Autrefois, une "intrigue" qualifiait une situation compliquée et/ou embarrassante: nous voilà sortis d'intrigue. Aujourd'hui, on dit: nous voilà sortis d'affaire.

Autrefois, le mot renvoyait aussi à une liaison amoureuse, le plus souvent clandestine et passagère. Une "aventure galante", comme on disait à l'époque.

 

Aujourd'hui, dans le langage courant, une "intrigue" se comprend comme un "ensemble de combinaisons secrètes et compliquées dont le but est de faire réussir ou échouer une affaire, ou de nuire à quelqu'un": conduire, mener, nouer, ourdir, tramer une intrigue; déjouer, démêler, dénouer une intrigue.
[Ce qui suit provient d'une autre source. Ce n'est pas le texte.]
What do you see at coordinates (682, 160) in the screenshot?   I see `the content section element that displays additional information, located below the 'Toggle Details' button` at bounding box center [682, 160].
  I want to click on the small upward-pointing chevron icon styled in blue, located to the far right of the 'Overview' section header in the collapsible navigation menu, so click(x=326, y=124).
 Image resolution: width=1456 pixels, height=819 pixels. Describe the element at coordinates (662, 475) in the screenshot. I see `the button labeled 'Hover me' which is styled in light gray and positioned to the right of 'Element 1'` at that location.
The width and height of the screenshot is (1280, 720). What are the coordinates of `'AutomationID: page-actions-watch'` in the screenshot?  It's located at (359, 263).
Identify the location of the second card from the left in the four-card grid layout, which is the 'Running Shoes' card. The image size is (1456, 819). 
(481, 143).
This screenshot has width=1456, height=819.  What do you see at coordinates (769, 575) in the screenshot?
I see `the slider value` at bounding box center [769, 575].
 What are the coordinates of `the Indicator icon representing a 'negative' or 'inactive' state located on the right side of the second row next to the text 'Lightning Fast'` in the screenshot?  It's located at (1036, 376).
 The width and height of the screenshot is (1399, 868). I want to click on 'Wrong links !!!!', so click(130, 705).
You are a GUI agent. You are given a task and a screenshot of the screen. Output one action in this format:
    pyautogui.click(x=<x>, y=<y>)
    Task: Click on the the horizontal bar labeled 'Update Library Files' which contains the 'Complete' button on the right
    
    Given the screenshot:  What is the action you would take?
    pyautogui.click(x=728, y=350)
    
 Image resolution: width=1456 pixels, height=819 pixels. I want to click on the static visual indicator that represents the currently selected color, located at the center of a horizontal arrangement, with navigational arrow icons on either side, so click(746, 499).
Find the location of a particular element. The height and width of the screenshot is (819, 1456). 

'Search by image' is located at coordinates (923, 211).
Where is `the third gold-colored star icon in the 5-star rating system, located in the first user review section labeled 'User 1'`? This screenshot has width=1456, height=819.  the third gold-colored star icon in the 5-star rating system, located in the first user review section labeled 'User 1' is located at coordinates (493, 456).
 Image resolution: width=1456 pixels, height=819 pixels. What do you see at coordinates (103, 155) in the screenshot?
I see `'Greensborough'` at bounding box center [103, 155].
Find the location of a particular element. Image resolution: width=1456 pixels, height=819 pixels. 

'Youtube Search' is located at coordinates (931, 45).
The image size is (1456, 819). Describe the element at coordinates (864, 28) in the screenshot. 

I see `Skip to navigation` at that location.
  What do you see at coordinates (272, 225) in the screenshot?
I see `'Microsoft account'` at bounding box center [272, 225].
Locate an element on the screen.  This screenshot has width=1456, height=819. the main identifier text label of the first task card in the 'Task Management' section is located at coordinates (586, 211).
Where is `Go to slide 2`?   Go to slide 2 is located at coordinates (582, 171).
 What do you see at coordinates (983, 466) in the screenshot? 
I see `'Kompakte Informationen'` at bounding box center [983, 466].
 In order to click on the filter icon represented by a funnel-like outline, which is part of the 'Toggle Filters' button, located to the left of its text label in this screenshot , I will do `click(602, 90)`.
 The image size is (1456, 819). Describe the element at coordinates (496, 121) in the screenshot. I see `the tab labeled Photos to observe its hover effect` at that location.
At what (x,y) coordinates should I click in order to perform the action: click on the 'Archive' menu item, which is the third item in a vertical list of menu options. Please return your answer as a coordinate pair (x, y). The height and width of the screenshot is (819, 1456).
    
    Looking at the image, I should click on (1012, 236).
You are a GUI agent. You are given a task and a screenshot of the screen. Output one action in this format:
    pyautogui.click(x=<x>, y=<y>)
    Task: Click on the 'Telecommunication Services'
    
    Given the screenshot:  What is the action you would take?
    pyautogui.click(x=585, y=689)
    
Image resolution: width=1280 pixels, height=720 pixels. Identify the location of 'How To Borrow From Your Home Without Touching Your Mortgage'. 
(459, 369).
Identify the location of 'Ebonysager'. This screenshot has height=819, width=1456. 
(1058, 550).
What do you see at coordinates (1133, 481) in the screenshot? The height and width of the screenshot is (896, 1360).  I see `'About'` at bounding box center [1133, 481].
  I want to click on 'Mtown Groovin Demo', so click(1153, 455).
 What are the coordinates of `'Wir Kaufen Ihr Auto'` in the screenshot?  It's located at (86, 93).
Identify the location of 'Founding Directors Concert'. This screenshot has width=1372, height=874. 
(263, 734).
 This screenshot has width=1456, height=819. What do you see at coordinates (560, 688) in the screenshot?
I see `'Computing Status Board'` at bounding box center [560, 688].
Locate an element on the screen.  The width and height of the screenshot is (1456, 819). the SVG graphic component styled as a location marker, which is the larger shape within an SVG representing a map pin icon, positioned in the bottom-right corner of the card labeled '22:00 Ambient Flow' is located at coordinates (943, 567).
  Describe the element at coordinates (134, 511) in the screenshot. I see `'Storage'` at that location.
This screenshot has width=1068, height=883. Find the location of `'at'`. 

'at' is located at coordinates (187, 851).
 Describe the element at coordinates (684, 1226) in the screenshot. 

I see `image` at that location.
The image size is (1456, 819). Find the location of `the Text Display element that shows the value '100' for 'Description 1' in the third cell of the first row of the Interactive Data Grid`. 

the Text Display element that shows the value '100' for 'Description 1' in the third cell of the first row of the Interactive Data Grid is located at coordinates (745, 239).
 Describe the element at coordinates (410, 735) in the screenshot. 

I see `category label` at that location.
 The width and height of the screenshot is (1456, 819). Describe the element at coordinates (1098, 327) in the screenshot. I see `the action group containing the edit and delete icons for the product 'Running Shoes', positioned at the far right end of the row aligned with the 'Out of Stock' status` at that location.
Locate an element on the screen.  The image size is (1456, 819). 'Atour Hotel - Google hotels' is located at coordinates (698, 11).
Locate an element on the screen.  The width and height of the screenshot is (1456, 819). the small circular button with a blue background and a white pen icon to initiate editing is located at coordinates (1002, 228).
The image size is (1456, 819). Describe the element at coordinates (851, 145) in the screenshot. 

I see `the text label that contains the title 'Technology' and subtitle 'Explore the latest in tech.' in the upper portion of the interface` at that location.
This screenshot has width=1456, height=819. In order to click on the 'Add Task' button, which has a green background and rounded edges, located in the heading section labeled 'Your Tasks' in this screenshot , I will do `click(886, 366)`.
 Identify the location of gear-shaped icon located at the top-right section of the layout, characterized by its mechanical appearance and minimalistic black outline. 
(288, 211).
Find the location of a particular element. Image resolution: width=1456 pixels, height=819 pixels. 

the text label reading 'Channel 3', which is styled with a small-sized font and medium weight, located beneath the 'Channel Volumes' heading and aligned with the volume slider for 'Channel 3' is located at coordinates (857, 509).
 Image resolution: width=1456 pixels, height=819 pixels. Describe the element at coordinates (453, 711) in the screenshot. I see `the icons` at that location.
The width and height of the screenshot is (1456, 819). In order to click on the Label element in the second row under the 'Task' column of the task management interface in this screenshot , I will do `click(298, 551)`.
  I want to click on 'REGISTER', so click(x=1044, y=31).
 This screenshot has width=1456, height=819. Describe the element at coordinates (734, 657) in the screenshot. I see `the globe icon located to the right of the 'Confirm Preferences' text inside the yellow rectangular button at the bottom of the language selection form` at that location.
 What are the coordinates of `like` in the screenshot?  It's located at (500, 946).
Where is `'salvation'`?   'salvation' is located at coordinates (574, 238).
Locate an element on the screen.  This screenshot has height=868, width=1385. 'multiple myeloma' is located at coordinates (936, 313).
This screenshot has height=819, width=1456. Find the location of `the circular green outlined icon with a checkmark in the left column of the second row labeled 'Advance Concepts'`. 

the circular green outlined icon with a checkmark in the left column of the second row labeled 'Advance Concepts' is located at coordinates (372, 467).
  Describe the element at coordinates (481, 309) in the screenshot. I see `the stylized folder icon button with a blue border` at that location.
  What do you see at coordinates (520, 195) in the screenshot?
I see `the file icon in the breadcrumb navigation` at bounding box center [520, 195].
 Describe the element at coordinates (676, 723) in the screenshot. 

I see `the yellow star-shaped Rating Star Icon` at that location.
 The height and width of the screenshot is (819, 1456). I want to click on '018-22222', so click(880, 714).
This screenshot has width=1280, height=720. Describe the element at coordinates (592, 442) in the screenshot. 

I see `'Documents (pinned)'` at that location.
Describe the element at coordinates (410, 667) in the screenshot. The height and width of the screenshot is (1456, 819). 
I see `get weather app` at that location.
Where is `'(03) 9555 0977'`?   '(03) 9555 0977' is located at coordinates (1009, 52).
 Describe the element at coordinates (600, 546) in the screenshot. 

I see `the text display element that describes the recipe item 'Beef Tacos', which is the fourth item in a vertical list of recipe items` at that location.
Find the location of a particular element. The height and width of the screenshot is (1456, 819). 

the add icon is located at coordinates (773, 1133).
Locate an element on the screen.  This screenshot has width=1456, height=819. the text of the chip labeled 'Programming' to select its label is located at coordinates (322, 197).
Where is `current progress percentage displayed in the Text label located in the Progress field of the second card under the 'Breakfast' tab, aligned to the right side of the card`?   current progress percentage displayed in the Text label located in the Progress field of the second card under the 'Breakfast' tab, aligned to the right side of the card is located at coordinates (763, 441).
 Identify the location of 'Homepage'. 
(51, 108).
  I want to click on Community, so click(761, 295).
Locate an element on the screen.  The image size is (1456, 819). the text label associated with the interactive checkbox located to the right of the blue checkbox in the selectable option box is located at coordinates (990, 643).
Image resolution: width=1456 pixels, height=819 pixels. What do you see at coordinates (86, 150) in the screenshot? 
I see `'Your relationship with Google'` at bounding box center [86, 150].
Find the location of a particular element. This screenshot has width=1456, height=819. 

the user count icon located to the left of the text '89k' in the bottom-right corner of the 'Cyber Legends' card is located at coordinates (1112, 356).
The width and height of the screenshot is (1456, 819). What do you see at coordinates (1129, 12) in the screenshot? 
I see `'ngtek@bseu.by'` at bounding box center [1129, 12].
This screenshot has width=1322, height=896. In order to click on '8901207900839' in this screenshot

Mots synonymes: machination, manigance, et, dans le langage familier, "combine, magouille". "Intrigue - mène à tout", a écrit Gustave Flaubert dans son "Dictionnaire des idées reçues".

 

Le deuxième sens du mot "intrigue" est la "succession des événements et des faits qui forment la trame d'une pièce de théâtre, d'un film ou d'un roman": cette intrigue n'est pas très vraisemblable. Synonymes: action, déroulement, histoire. "L'unité d'action consiste, dans la comédie, en l'unité d'intrigue", disait Pierre Corneille.

Pour le roman, les théoriciens du contenu narratif tels que Gérard Genette parlent de "récit".

Le terme "scénario" est spécifique aux films de cinéma ou de télévision, au théâtre et à la bande dessinée. "Scénario" venant de l'italien scenario, "décor", lui-même dérivé de scena, "scène", on emploie parfois la graphie "scenario" et le pluriel italien des "scenarii" (au lieu de "scénarios"). Dans le langage familier, on utilise le terme "scénar(s)".

Quant au mot "canevas", il désigne la "donnée première d'une œuvre littéraire ou d'un exposé": le canevas d'un discours, d'un intervention. Synonymes: plan, schéma, ébauche, esquisse. On peut aussi utiliser les formules "premier jet" et "première mouture". Au sens premier, "canevas" désigne une "grosse toile à tissage peu serré qui sert de fond aux ouvrages de tapisserie à l'aiguille": broderie sur canevas. "Canevas" est issu du croisement entre l'ancien français chanevas, chenevas, "grosse toile, chanvre", et l'ancien picard canevach (CNRTL).

 

Le verbe "intriguer" aussi possède deux significations. 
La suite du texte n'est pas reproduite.